CDS Unveils Organic Vegetablesby Sarah Miller-Davenport
It's easy to miss Campus Dining Services' new organic food section, but sophomore Adriane Dellorco and other organically-minded Oberlin students hope to change that. Currently, there is an organic salad bar at Stevenson and a shelf devoted to organic food at the DeCafe.
The campaign to have locally grown organic food products at CDS started last spring, amidst the anti-Marriott movement, when Dellorco spearheaded an ad-hoc committee named Supporters of Local Organic Produce (SLOP).
Although students approached CDS with the idea of using locally grown food three years ago, they didn't follow through with it, due to the College's requirement that any food distributor it buys from must have a $3 million liability insurance policy. It would cost about $3000 to buy this insurance policy, a price too steep for struggling local farmers.
When Dellorco ran into this same hurdle upon approaching CDS last semester, she used the final project for her Environmental Studies 101 class to propose a viable solution. The project laid out a plan to organize a co-operative of local farmers, which would include the Oberlin Sustainable Agriculture Project, a farm about three miles north of campus. OSAP would foot the bill for the insurance initially and sell its products to CDS in the fall semester in the hopes that other farmers in the co-op would sell to CDS in the spring.
CDS agreed to the plan and made arrangements to buy whatever OSAP was willing to sell from the summer season. The summer was a poor season for OSAP and they had little to sell to CDS come fall and couldn't afford the required insurance policy.

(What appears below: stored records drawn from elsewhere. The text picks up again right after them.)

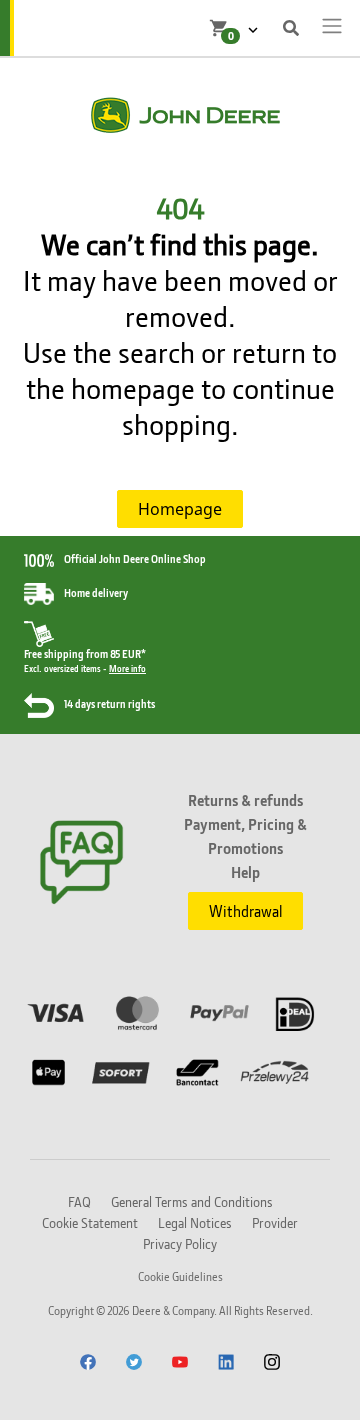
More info (127, 668)
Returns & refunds (245, 800)
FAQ (79, 1201)
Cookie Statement (90, 1222)
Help (245, 872)
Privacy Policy (180, 1243)
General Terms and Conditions (192, 1201)
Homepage (180, 509)
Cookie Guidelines (180, 1276)
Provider (275, 1222)
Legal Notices (195, 1222)
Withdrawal (245, 911)
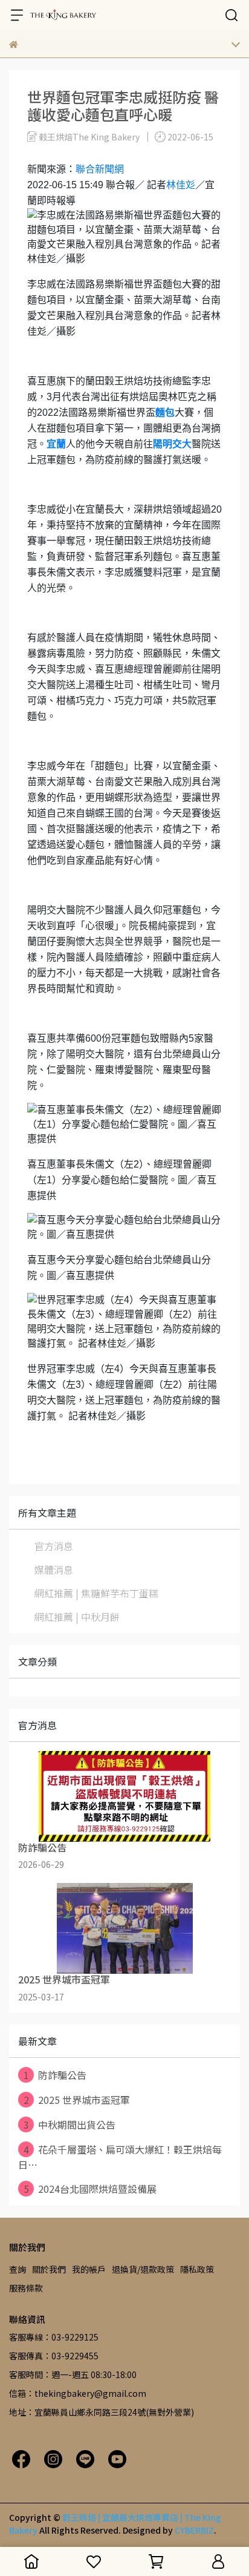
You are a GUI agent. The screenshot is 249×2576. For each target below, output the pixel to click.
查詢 (17, 2269)
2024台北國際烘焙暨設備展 (90, 2188)
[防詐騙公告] (124, 1796)
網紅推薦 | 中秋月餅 (77, 1616)
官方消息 (53, 1546)
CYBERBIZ (194, 2530)
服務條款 (26, 2288)
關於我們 (49, 2269)
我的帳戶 (89, 2269)
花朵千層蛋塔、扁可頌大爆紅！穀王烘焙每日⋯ (120, 2157)
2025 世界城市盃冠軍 (77, 2099)
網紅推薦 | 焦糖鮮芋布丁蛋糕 (96, 1593)
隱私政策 (197, 2269)
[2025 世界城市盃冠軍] (124, 1928)
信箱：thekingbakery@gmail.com (77, 2393)
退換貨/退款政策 (143, 2269)
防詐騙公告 (55, 2075)
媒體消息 (53, 1569)
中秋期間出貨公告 (70, 2124)
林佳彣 (180, 185)
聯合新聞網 (100, 169)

Although a disappointing turn of events for SLOP, all hope was not lost. LoPresti's, a large food distributor ‹ that is neither local nor organic ‹ offered to cover OSAP's insurance and serve as a middleman between CDS and local farmers. Although it is unclear exactly why LoPresti's decided to step up to help CDS acquire organic foods, Dellorco speculated that it might simply be because CDS is one of its biggest customers.
Even with the insurance problem out of the way, OSAP still didn't have enough to sell and so most of the organic products at CDS facilities are from California, and the amount from out of state will only increase as the Ohio growing season comes to an end.
Although Dellorco thinks that buying organic products is a step in the right direction, she is working to help CDS bring in more locally grown products. "It is environmentally and economically better to support local farms. We want to support the dying farming economy in this area," she said.
Michele Gross, assistant director of Residential Life and Service, confirmed Dellorco's hopes that CDS would start buying more locally grown products saying, "we haven't reached our goal yet." Oberlin plans to begin buying food from the Federation of Ohio River Cooperatives, a food supplier that many co-ops on campus use.